Even so, Balazs worries that there may come a point when developers and architects may start to use glass too much.

“I am not sure I would necessarily turn to glass as an overall material in New York. I think there are a lot of problems with glass,” he said. “The proximity to your neighbor in full tilt glass is problematic for some people. Also, I think the truth is, unless you provide for the window closure, these buildings can look like a tenement house in Hong Kong.”

All of the units at 40 Mercer have window treatments.

“This makes the façde work as a unified design that will keep the building looking the way it is meant to look,” Balazs said. “In most buildings made of glass, everyone puts up different treatments and that can degrade the quality of the building.”

An architect’s legacy

Alan Ritchie of Philip Johnson/Alan Ritchie Architects stresses the importance of preserving privacy in a transparent dwelling.

One of his current Manhattan projects, the Urban Glass House, the last residential building from celebrated architect Philip Johnson, who died in January 2005, is based on a small glass house Johnson built for himself in New Canaan, Conn., in 1949. That structure, a National Historic Landmark and considered an icon of Modernism, served as the inspiration for the 12-story glass-and-steel Urban Glass House at 330 Spring Street in the West Village.

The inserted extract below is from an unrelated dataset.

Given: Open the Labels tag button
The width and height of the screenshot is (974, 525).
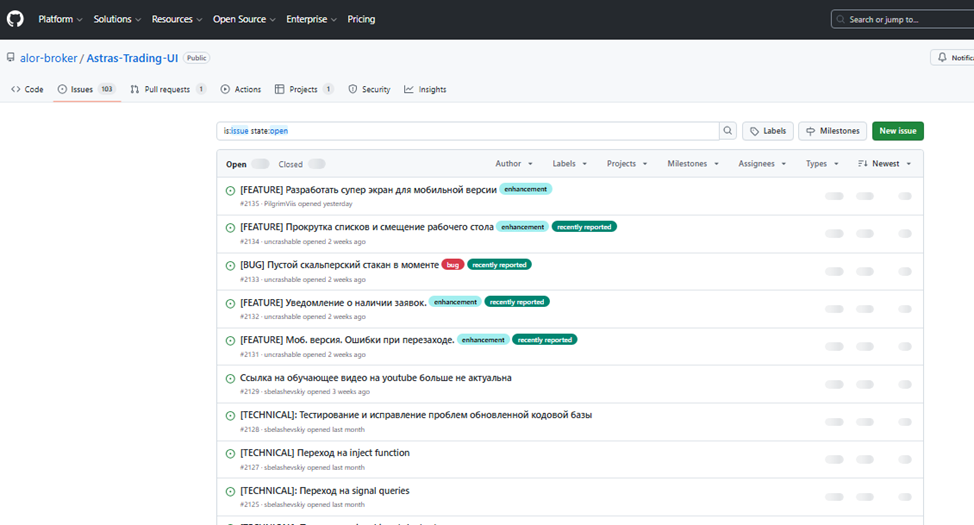Looking at the screenshot, I should [x=767, y=131].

Ritchie says because the building is located in an urban setting as opposed to Johnson’s Connecticut house, which is on open land, the need for privacy played a role in the design.

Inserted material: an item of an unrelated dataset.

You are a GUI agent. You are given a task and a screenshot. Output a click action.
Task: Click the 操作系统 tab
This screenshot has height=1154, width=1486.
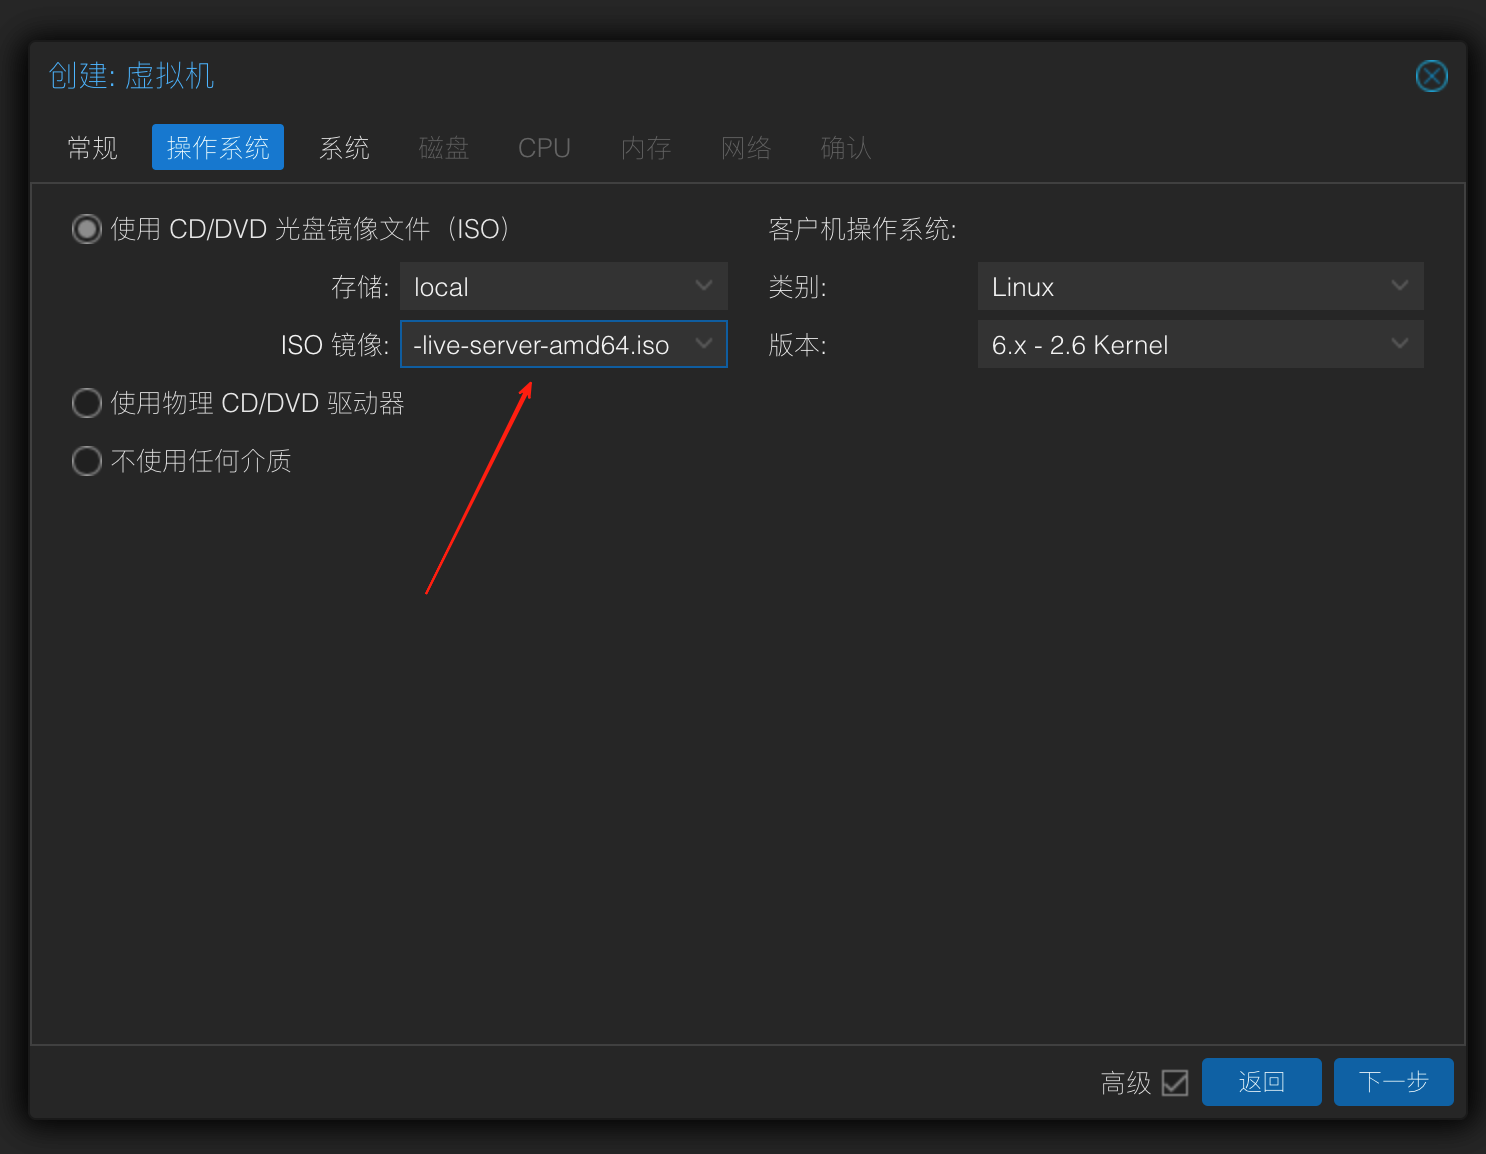[x=218, y=148]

“We have columns at every 10 feet on center, which are covered with 2-foot-wide panels, so it is not a total glass box,” he said. “I think, in residential construction, unless you have some solid elements, in many instances you are taking glass in residential construction too far.”

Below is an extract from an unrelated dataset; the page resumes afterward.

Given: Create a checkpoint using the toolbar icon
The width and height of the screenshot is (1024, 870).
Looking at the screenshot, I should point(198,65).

Ritchie pointed out the various types of glass that he sees being used in residential applications. “Not all glass is totally clear, you can have etched glass or frosted glass to add privacy. Also we are seeing a lot of ‘low e’ [low energy] glass, which shades the sun and preserves energy within the building.”

The developer of the project, Scott Sabbagh of Glass House Development LLC, said the cost of construction is higher when using glass over materials such as brick.

“It’s probably a 50 to 100 percent premium to use glass curtain walls over a traditional brick or even window wall system,” said Sabbagh.

But the payoff is obvious.

“Light is probably number one. Often in urban settings, certainly in Manhattan, when you have a lot of urban buildings you sort of get light-starved,” he said. “This allows you to bring a certain amount of light into your living space.”